Over the last few decades, scientists have gained new insights on how different organs age and how people have different levels of resilience in the face of ageing. Studies in mice, for example, have shown what happens when cells age and scientists have effectively used drugs to extend the lifespans of mice.
Research has revealed that so-called longevity genes, which control our health and fitness, can benefit from exercise and intermittent fasting. Alternatively, they can be boosted with drugs, as the experiments with mice have shown.
Pharma already making drugs for age-related diseases
Some of the drugs that extend lifespans, and protect from a number of age-related diseases, are already in use for specific diseases, rather than overall ageing. Metformin, for example, is a common drug for type-2 diabetes. In the TAME (Targeted Ageing with Metformin) study, run by the American Federation of Ageing Research, healthy men and women in their early-60s were asked to take the drug. The study had a small sample, but its results were positive.
This study illustrates that “the pharmaceutical industry has started to produce compounds for the improvement of ageing-relevant mechanisms and diseases”, says Professor Haslberger. “However, they need a new molecular understanding of the ageing mechanism as fast as possible to take this to the next stage.”

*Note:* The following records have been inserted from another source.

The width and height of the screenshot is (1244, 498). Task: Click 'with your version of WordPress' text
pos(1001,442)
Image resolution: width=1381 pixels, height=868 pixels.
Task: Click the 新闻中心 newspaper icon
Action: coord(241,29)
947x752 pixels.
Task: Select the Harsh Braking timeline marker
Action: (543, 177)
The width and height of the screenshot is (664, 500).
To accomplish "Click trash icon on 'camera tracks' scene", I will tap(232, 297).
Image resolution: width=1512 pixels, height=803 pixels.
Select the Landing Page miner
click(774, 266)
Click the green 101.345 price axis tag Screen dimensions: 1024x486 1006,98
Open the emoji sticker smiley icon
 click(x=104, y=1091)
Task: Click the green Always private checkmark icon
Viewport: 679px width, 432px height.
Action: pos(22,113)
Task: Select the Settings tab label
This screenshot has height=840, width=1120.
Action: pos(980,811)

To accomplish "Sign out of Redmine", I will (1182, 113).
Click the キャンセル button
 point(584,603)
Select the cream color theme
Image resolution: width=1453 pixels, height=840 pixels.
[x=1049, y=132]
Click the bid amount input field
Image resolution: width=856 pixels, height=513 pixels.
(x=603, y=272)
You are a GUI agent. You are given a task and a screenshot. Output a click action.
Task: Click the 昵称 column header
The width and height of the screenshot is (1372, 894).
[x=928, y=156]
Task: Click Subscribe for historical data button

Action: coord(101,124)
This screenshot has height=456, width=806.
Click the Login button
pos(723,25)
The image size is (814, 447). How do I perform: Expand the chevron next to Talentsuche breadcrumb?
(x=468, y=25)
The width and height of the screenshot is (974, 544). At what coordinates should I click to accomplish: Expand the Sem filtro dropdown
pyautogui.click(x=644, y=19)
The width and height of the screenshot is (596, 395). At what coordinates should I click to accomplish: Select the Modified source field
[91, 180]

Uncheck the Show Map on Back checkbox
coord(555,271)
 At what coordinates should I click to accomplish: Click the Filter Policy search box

Would these developments be likely to spark more interest from the pharma industry? “If drugs could be developed that might be taken regularly by humans for many years, say from middle age, to prevent age-related diseases, then the pharma industry might be interested,” says Professor Janet Lord, director of the University of Birmingham’s Institute of Inflammation and Ageing.
Is a change of definition the first step to revolutionising the field? “Some scientists believe that if ageing is classified as a disease, then you could design and run clinical trials to slow ageing, as the regulatory bodies only approve trials and drugs for disease indications. Currently this is circumvented by carrying out trials to reduce features of ageing such as frailty or age-related diseases,” says Professor Lord.
How much would a new definition really help?
Given that current clinical trials tend to use repurposed drugs, “what may be much more effective and entice pharma to invest is to have new drugs designed specifically to target ageing”, she says. “Pharma, in my opinion, is not likely to invest in this area and it needs investment from government to get this exciting new field going.”
A new definition “would help a little, but is not the major hurdle”, says Professor Lord, pointing out that drugs are not tested on people with several conditions, despite most older people being “multi-morbid”.
This concern is echoed by Christina Victor, professor of gerontology and public health at Brunel University London. “Most people live with multiple conditions, and we’re bad at managing and treating those,” she says. People might have a psychologist for dementia and an endocrinologist for diabetes, but they are treated in silos. Instead, you need a workforce that can deal with multi-morbidity in an integrated way, says Professor Victor.
Professor Ladiges is pioneering research on drug cocktails, which aim to address multiple age-related issues. “Many of the drugs we’re interested in are already clinically approved,” he says. “The question is, how do they interact when you take them simultaneously? It’s just a matter of time until we bring the drug-cocktail concept from the laboratory to the clinic.”